__DOCUMENT PASSAGE__
┌──

Interpreter (interpreter/)

  • Tree-walking Execution: Direct AST traversal with Rc<RefCell<Object>> runtime values
  • Environment Management: Proper variable scoping and lifetime management
  • Module Integration: Seamless AST integration with qualified identifier support
  • Built-in Operations: Comprehensive arithmetic, logical, and comparison operators
  • Method Registry: Support for both struct methods and built-in type methods
  • Resource Management: Automatic object destruction with custom destructor support

Lua Backend (lua_backend/)

  • AST to Lua Transpilation: Direct conversion from AST to executable Lua code
  • Variable Prefixing: val variables become V_ prefix, var variables become v_ prefix
  • Structure Support: Struct definitions converted to Lua constructor functions
  • Method Translation: Impl blocks become StructType_method style functions
  • Control Flow Mapping: For loops, while loops, if/else expressions with proper Lua syntax
  • Array Translation: 0-based arrays converted to 1-based Lua tables

Getting Started

Prerequisites

  • Rust 1.70+
  • Cargo package manager

Building

# Build frontend library
cd frontend && cargo build

# Build interpreter
cd interpreter && cargo build

# Build with debug logging enabled (for development)

└──

Dataset excerpt:

┌──

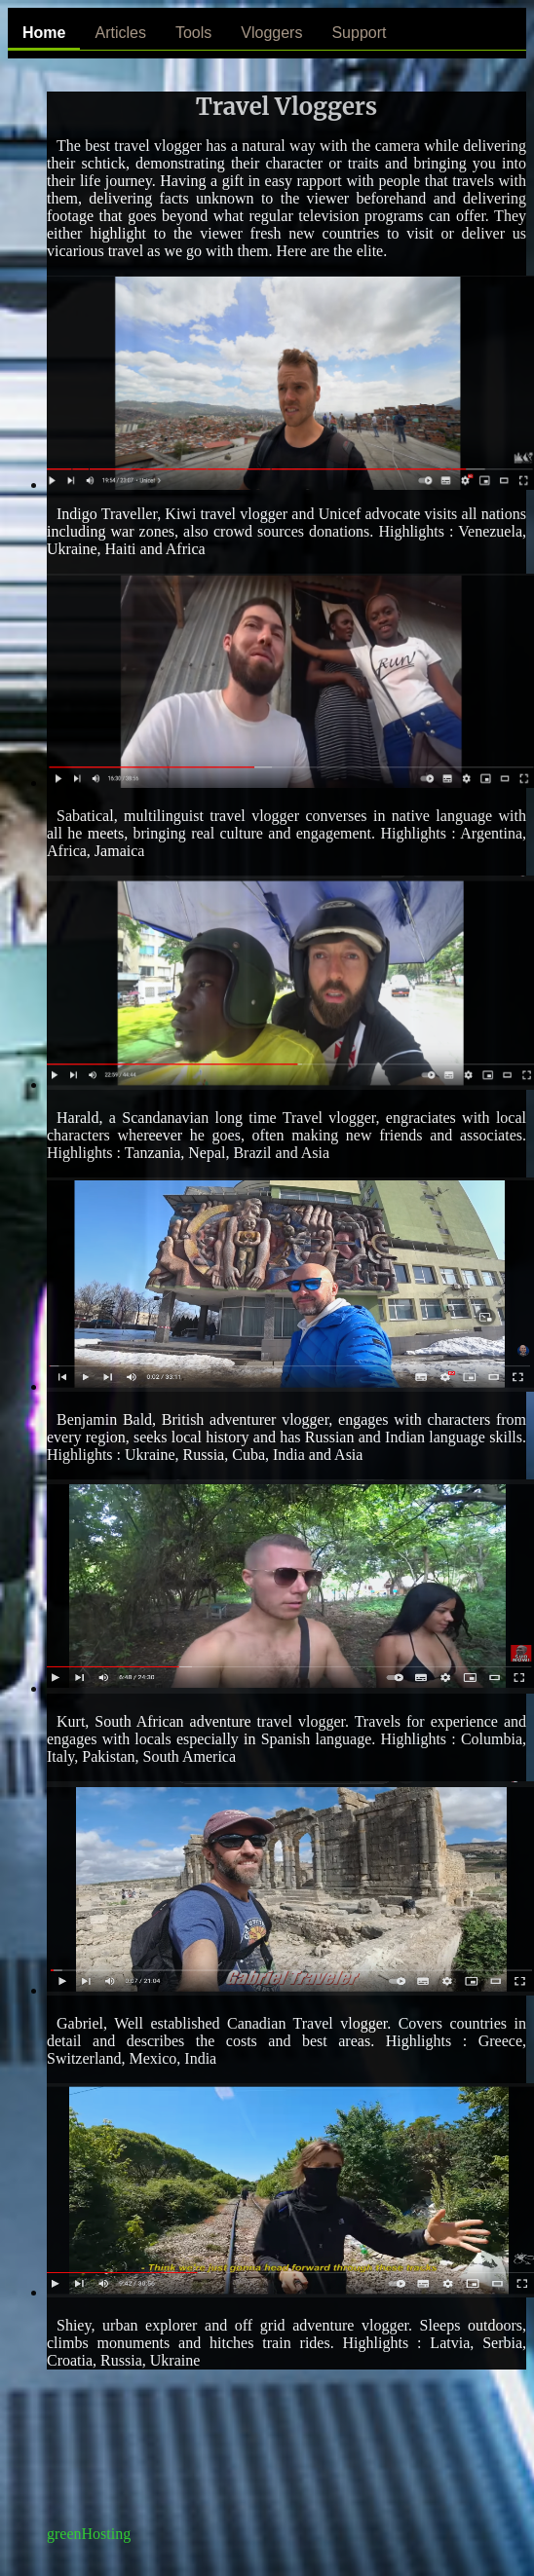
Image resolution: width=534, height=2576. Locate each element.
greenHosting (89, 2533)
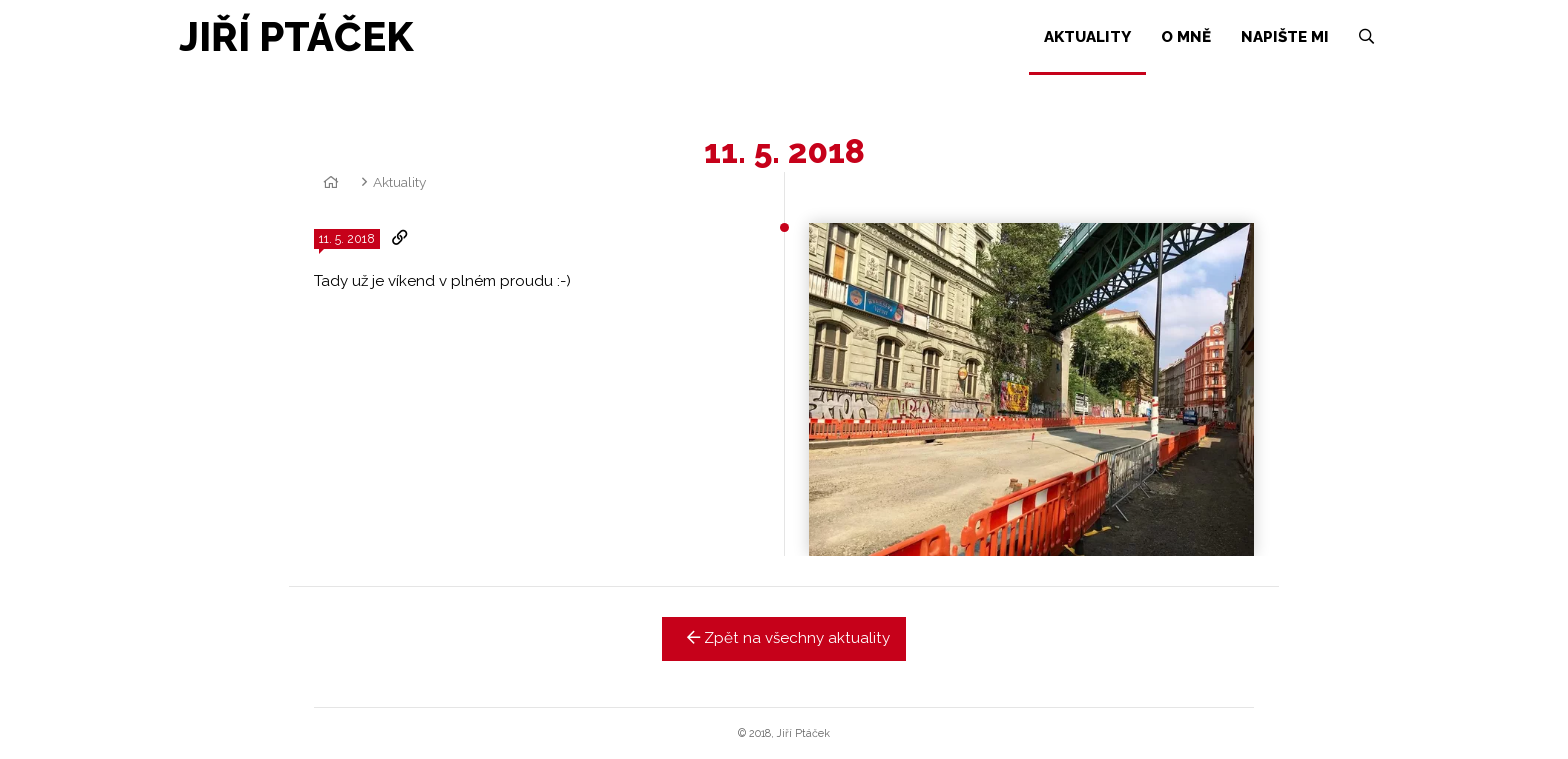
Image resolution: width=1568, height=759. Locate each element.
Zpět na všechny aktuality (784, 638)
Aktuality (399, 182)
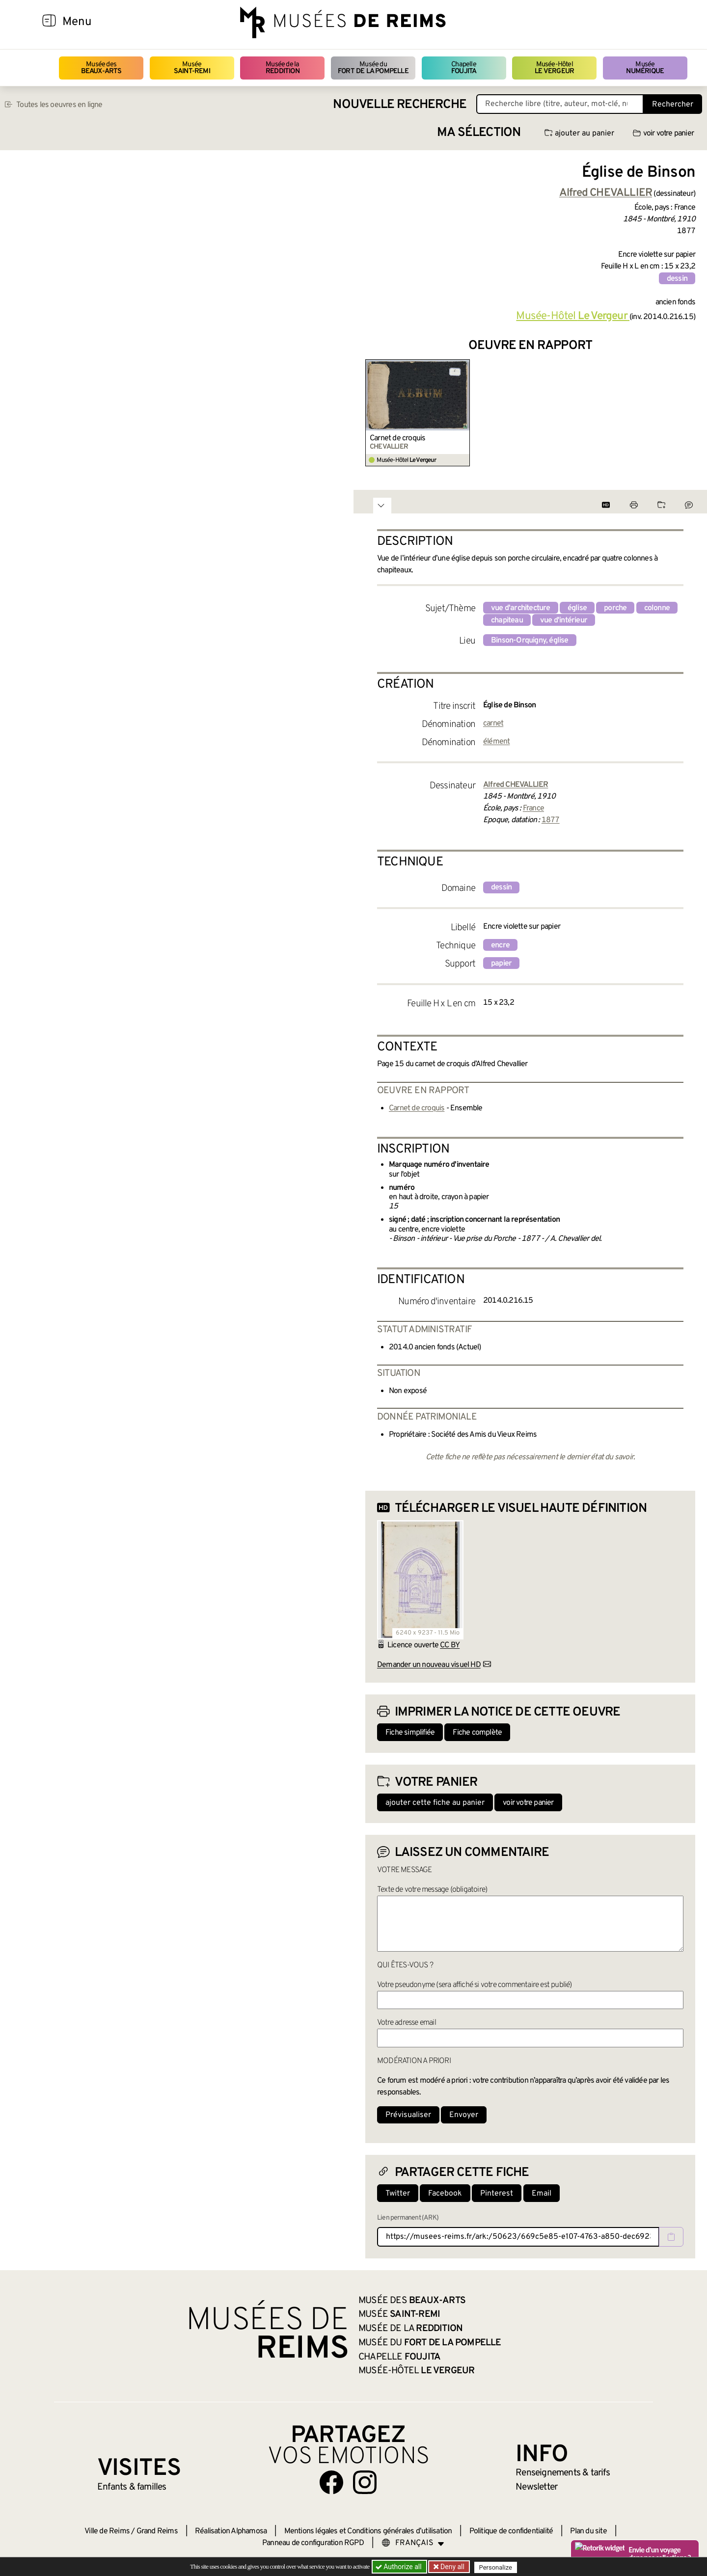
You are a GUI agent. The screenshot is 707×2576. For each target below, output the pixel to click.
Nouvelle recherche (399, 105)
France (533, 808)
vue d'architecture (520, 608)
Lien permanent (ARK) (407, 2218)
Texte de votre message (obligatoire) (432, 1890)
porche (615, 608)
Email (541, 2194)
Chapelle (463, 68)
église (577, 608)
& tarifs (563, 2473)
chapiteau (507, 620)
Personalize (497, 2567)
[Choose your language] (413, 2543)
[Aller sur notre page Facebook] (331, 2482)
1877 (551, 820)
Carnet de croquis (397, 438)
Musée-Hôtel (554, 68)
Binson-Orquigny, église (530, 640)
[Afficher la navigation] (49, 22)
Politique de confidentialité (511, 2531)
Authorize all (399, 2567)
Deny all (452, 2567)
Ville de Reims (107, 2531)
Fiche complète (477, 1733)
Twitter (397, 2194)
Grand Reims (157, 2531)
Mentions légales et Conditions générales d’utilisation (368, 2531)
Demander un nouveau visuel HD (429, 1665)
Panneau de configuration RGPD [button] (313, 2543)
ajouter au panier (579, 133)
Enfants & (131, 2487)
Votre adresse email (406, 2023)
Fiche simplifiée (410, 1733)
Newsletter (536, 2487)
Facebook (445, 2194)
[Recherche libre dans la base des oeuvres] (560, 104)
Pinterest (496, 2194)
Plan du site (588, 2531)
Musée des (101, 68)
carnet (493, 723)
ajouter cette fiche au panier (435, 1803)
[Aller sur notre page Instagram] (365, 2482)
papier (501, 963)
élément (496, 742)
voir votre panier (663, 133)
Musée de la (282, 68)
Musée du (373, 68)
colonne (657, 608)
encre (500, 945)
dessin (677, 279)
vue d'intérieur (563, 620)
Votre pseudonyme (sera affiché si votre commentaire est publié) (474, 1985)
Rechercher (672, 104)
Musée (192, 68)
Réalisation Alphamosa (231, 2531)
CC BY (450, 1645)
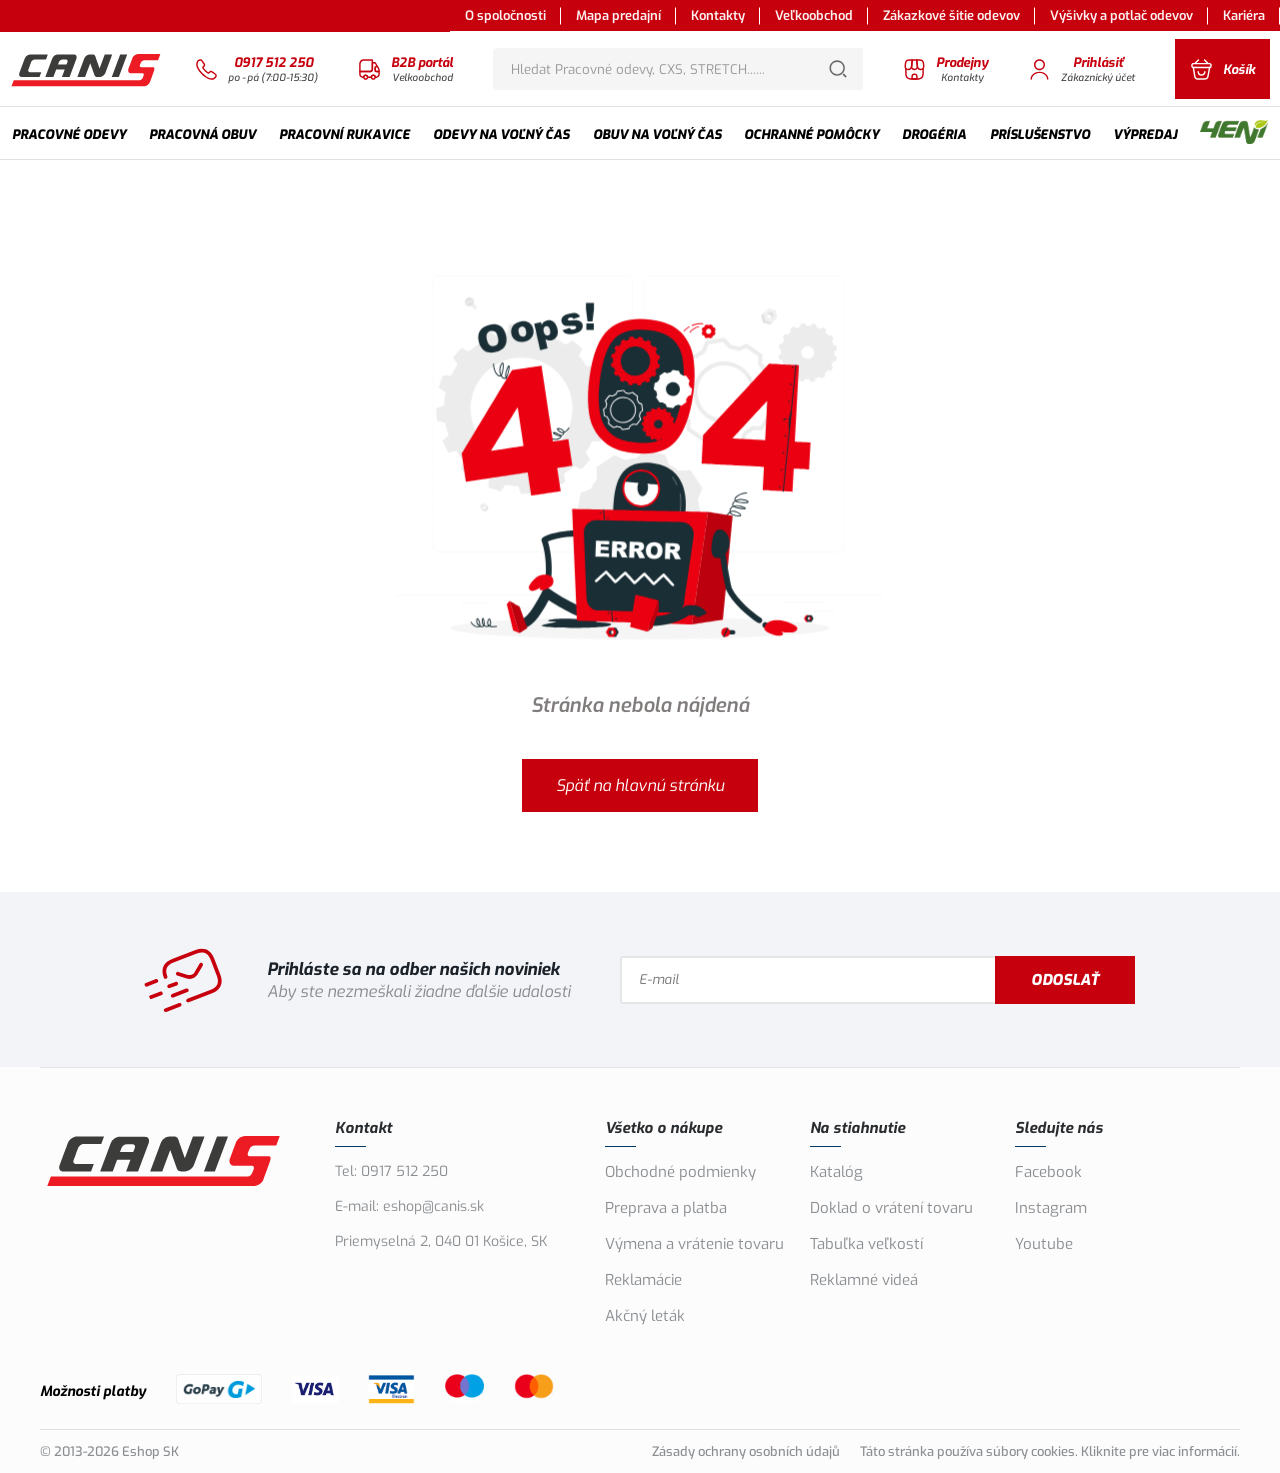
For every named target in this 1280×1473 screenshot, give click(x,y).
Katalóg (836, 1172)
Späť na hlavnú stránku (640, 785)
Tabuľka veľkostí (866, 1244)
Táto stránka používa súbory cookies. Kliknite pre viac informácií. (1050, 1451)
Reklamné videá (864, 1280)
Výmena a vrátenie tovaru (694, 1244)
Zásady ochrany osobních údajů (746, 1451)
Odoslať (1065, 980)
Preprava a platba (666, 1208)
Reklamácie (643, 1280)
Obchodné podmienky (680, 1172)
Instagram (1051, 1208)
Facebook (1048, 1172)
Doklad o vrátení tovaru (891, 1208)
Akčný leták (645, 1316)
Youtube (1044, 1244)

└──

__SET TASK 1__
Reproduce the passage of the interpreter and Lua backend overview starting at "Prerequisites" and ending at "enabled (for development)".
__SET TASK 2__
According to the interpreter and Lua backend overview, what prefix does the Lua backend give to var variables?
Answer from the interpreter and Lua backend overview alone.

__RESULT 1__
Prerequisites

  • Rust 1.70+
  • Cargo package manager

Building

# Build frontend library
cd frontend && cargo build

# Build interpreter
cd interpreter && cargo build

# Build with debug logging enabled (for development)

__RESULT 2__
The prefix v_.